Cruz pointed out that Executive Order 28 signed by President Rodrigo Duterte in June this year regulates only the use of firecracker products to designated fireworks display areas compared to pyrotechnic products that can be used even within residential areas.
The executive order plus the work stoppage order by the labor department late last year on the fireworks industry have caused anxieties on the manufacturers and dealers of firecrackers that raises speculations for a total firecracker ban in the country like what was imposed in Davao City by President Rodrigo Duterte when he was still the mayor in the city.
These have caused a big dent in the production of firecracker products, participants to the consultation said and added it forced many of them not to acquire permits and licenses causing speculations that many of them would go underground in their production of firecracker products.
However, Cruz said that all is not yet lost for the industry can still rise from its current predicament.
He advised firecracker stakeholders, most of whom engaged in the traditional method of manufacturing, to upgrade the manufacturing processes that they are used to.
Cruz pointed out that firecracker manufacturers should refrain from using the cheaper chemicals potassium chlorate and sulfur, that were already banned in other countries for more than a hundred years because of its unstable conditions when mixed, and instead use potassium perchlorate that is more stable but cost higher.
He added that the Pyrotechnic Regulatory Board of Bulacan has also approached the Department of Science and Technology for it to come out with safer and more stable products that can minimize if not eradicate accidental explosions that lead to physical injuries and sometimes deaths to its users.

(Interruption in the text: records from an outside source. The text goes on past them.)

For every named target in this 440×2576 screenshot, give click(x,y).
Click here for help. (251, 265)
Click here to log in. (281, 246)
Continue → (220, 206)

Angelina Parungao, provincial director of DOST in Bulacan, has confirmed that several programs were already approved to help upgrade the fireworks industry.
Cynthia Abiol, head of the Provincial Cooperative Enterprise Development Office (PCEDO), on the other hand, explained that their office can help stakeholders, most of whom are small-time entrepreneurs, to cope up with the requirements in upgrading their production processes that could produce safer and more stable products.
She advised them to form a cooperative so that they can pool their resources towards an innovative production process in the fireworks industry.
Abiol explained to the participants of the consultation that the PCEDO has a program that could extend financial help to entrepreneurs that have only a small interest.